Quand il désirait avoir une prévision de l’avenir, connaître le résultat de quelque événement futur, ou soigner un malade à l’article de la mort, il tenait cette cérémonie dans la grande loge de la médecine, et la tribu entière était autorisée à y assister.
Je l’ai souvent fait quand j’étais adolescent, et même aujourd’hui, je reste encore complètement stupéfait de ce que j’ai vu. Et je n’ai jamais rencontré un vieil Indien capable de me l’expliquer.
Une heure environ avant l’une de ces cérémonies, le crieur du camp le parcourait, annonçant que le chaman se préparait à s’entretenir avec les Esprits. Ceci causait une grande animation dans le camp. La tribu entière allait à l’avance à la loge de la médecine, afin d’avoir des places, car il n’y en avait guère qu’une centaine à l’intérieur, et les autres devaient rester dehors, ne pouvant qu’écouter l’étrange cérémonie. Notre mère nous amenait et nous tenait serrés contre elle, du côté réservé aux femmes dans la loge.
Nous étions assis là, regardant, avec des yeux écarquillés, le chaman et ses assistants dresser quatre perches au centre de la grande loge, et les attacher ensemble dans le haut, comme ils auraient fait pour une tente ordinaire. Sous ces perches, la surface mesurait environ douze pieds dans chaque sens, et l’assistant, avec l’aide de quatre hommes, la couvrait entièrement de piquets pointus enfoncés dans le sol à des intervalles d’un pouce.
Les pointes en étaient si aiguës qu’elles auraient traversé le pied d’un homme qui l’aurait posé dessus. Au centre de cette surface d’une dizaine de mètres carrés, un petit espace libre avait été réservé, tout juste suffisant pour permettre à un homme de s’y tenir debout. La seule façon d’atteindre cet endroit au-dessus des piquets aiguisés était d’y bondir, et cela pouvait signifier une blessure sérieuse ou même la mort.
Le chaman entrait alors avec quatre hommes.
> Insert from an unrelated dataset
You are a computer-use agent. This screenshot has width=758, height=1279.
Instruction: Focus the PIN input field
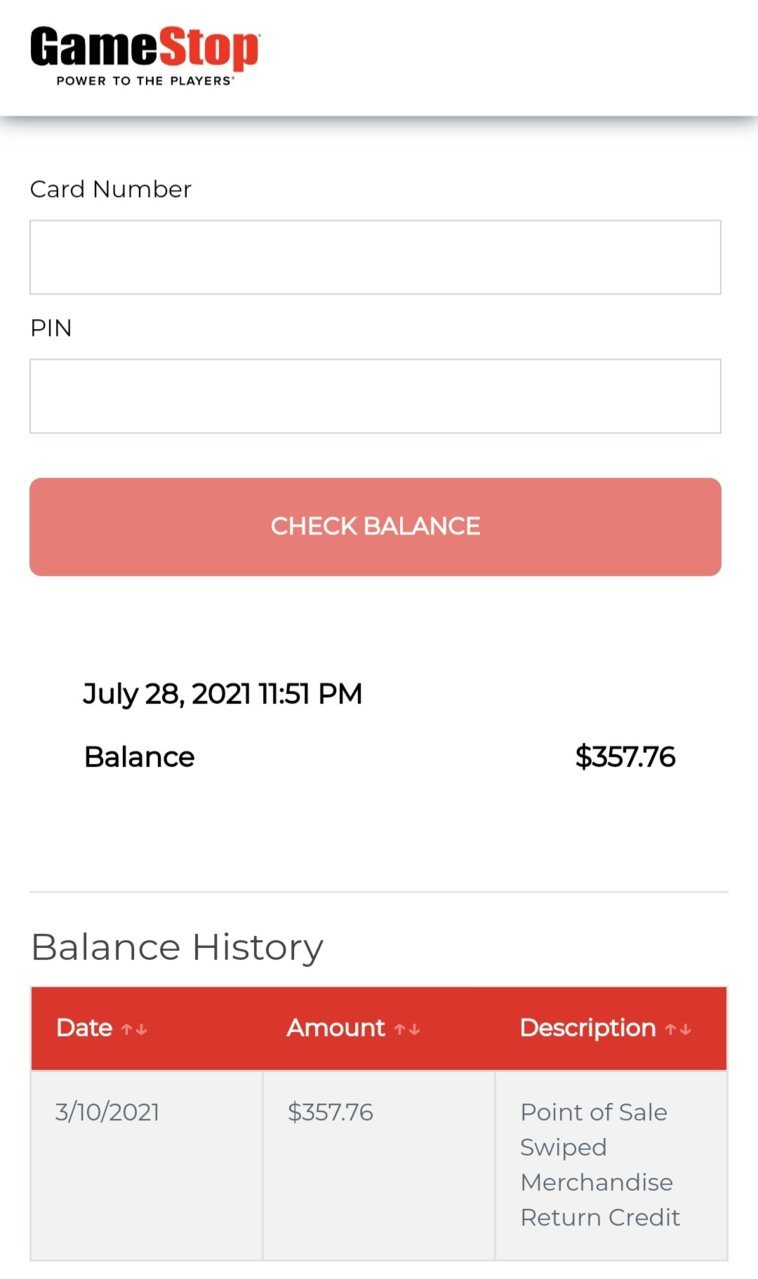(375, 396)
Ceux-ci le déshabillaient en lui laissant seulement son pagne, et le couchaient sur le dos. Ils lui joignaient les deux mains paume contre paume, et avec une forte courroie de cuir brut liaient ensemble ses deux pouces d’une façon si serrée que parfois le sang coulait. Puis ils rapprochaient chaque paire de doigts et les liaient de la même façon. Ensuite ils passaient à ses pieds et liaient ensemble les deux gros orteils, tirant de toutes leurs forces pour les attacher aussi serrés que possible.
Ils prenaient ensuite une peau de la grandeur d’une couverture, et l’enroulaient très serrée autour de lui, de la tête aux pieds, comme l’enveloppe d’un cigare. Par-dessus cette enveloppe, ils l’entortillaient du cou aux chevilles avec une forte courroie de cuir, serrée autour de son corps à des intervalles d’un pouce sur toute la longueur de son individu, jusqu’à ce qu’il fût solidement attaché. Puis une autre peau était enroulée autour de lui, et une autre courroie de cuir serrée par-dessus cette forme immobile. Maintenant, étendu sur le sol, sans aucune possibilité de mouvement, il ressemblait à un énorme cigare brun. Il ne pouvait pas, à la lettre, remuer un doigt.
Ses assistants le remettaient ensuite debout, et le maintenaient précautionneusement en équilibre sur la plante de ses pieds nus.
Il restait ainsi immobile pendant un certain temps, comme un poteau. Puis lentement, il commençait à plier légèrement les genoux, puis les redressait, et, peu à peu, chaque fléchissement des genoux devenait un léger saut.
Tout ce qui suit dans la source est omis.